Real-time payments are bank-to-bank electronic payments that:

  • Settle instantly
  • Are available 24/7 (including weekends and holidays)
  • Provide immediate confirmation
  • Move funds directly between accounts

In the U.S., real-time payments are supported by dedicated payment rails designed for speed—not batch processing.

Unlike ACH, there is no waiting period. Unlike cards, there is no authorization hold or delayed settlement.


How Real-Time Payments Work (Step-by-Step)

A real-time payment transaction typically works like this:

  1. A payer initiates a payment
  2. The bank verifies funds availability
  3. The payment is sent through the RTP network
  4. The recipient’s bank receives the funds instantly
  5. Both parties receive confirmation in seconds

The entire process happens in near real time—usually within seconds.


How Real-Time Payments Differ from ACH

ACH payments are familiar—but slow.

ACH payments:

  • Process in batches
  • Settle in 1–3 business days
  • Often don’t provide immediate confirmation

Real-time payments:

  • Process individually
  • Settle instantly
  • Provide immediate certainty of funds

For merchants, this means improved cash flow and fewer unknowns.

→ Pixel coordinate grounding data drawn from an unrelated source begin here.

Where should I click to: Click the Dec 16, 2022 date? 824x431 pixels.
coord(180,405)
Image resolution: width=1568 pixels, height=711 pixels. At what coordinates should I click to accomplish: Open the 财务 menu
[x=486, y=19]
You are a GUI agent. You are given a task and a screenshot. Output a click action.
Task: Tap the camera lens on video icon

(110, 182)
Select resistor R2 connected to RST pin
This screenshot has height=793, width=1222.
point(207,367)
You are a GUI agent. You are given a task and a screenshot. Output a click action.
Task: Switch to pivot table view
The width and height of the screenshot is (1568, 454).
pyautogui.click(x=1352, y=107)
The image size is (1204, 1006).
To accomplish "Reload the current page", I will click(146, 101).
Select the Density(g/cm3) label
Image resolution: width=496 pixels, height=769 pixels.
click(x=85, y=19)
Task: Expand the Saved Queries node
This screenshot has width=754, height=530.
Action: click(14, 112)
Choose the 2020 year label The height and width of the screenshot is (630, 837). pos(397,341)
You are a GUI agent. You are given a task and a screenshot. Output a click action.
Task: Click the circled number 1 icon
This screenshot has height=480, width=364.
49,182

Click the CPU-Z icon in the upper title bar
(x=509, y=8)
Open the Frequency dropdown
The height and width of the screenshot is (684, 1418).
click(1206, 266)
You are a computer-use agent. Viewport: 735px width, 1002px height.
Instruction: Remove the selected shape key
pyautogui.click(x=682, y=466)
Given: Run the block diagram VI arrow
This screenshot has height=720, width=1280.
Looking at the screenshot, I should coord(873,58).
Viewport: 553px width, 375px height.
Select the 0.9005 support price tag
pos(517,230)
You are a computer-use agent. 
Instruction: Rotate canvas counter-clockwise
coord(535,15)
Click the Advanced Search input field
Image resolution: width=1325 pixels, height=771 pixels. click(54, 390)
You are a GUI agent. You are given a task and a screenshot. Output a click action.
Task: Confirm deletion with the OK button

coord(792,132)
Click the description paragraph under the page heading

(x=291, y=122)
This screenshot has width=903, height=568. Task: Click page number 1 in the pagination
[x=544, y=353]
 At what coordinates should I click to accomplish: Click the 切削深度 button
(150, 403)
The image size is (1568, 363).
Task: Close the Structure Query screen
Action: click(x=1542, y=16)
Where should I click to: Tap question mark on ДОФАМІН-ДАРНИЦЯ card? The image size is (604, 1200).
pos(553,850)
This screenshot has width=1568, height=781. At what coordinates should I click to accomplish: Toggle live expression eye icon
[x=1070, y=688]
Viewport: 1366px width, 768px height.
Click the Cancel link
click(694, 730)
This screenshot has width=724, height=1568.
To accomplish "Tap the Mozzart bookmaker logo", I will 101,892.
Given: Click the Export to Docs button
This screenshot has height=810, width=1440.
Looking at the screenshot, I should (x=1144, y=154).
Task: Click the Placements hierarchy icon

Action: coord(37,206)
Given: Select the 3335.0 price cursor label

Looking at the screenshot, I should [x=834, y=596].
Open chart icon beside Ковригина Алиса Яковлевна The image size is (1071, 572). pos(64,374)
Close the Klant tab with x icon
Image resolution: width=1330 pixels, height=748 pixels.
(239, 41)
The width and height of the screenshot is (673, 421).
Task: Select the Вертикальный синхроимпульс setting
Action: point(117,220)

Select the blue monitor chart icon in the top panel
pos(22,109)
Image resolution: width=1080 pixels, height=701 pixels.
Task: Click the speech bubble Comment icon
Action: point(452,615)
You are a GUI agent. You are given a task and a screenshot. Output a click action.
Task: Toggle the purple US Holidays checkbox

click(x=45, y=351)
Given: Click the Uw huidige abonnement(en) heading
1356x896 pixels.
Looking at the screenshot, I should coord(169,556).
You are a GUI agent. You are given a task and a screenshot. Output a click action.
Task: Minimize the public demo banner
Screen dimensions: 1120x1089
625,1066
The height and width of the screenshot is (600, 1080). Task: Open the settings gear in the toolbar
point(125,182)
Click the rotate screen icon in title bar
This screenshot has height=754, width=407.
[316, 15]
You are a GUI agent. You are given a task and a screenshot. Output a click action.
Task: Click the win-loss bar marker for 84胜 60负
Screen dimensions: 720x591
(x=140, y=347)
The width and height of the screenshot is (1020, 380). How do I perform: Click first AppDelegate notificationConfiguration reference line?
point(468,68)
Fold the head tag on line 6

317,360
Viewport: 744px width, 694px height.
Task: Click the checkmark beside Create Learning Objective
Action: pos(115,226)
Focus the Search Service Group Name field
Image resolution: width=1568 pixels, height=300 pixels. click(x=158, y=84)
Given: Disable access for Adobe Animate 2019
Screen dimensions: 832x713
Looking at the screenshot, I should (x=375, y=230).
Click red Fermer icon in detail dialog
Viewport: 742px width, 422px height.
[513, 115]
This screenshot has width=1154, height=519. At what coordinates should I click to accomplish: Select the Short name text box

How Real-Time Payments Compare to Credit Card Processing

Real-time payments and card payments serve different purposes.

Credit Cards:

  • Enable consumer spending
  • Offer rewards and fraud protection
  • Support chargebacks and disputes
  • Settle in 1–3 business days

Real-Time Payments:

  • Move funds instantly
  • Are typically irreversible
  • Have lower risk of chargebacks
  • Do not offer consumer credit or rewards

Cards excel at point-of-sale and consumer convenience. RTP excels at speed and certainty.


Benefits of Real-Time Payments for Merchants

Real-time payments can help merchants by:

  • Improving cash flow
  • Reducing settlement delays
  • Providing instant payment confirmation
  • Supporting urgent or high-value transactions
  • Reducing reliance on checks

For certain use cases, faster access to funds can be a major operational advantage.


Common Merchant Use Cases for Real-Time Payments

Real-time payments are especially useful for:

  • B2B payments
  • Invoice payments
  • Supplier and contractor payouts
  • Emergency or time-sensitive transactions
  • Refunds and disbursements

They are not designed to replace everyday consumer card purchases—but to fill gaps where speed matters most.


Limitations Merchants Should Understand

Real-time payments are powerful—but not perfect.

Limitations include:

  • Transaction amount limits
  • Limited consumer awareness
  • Irreversibility
  • Bank participation requirements
  • Fewer built-in dispute mechanisms

Because of this, RTP should be used thoughtfully—not universally.


What This Means for Merchant Services Agents

For agents, real-time payments represent:

  • A new education opportunity
  • A way to solve cash-flow challenges
  • A value-add beyond pricing

Agents who understand where RTP fits can help merchants choose the right tool for the right transaction.


How Beacon Payments Views Real-Time Payments

At Beacon Payments, we see real-time payments as part of a multi-rail payment future.

We believe:

  • No single payment method solves every problem
  • Speed, security, and reliability must balance
  • Merchants benefit from choice—not confusion

Real-time payments enhance payment strategies—but don’t replace proven card processing.


Final Thoughts: Real-Time Payments Are an Addition, Not a Replacement

Real-time payments are changing how money moves—but not eliminating existing systems.

For merchants, they offer:

  • Faster access to funds
  • Improved operational flexibility
  • New ways to pay and get paid

For agents, they offer:

  • A modern talking point
  • A way to add value
  • Another reason to engage merchants in meaningful conversations

The future of payments isn’t one rail—it’s many, working together.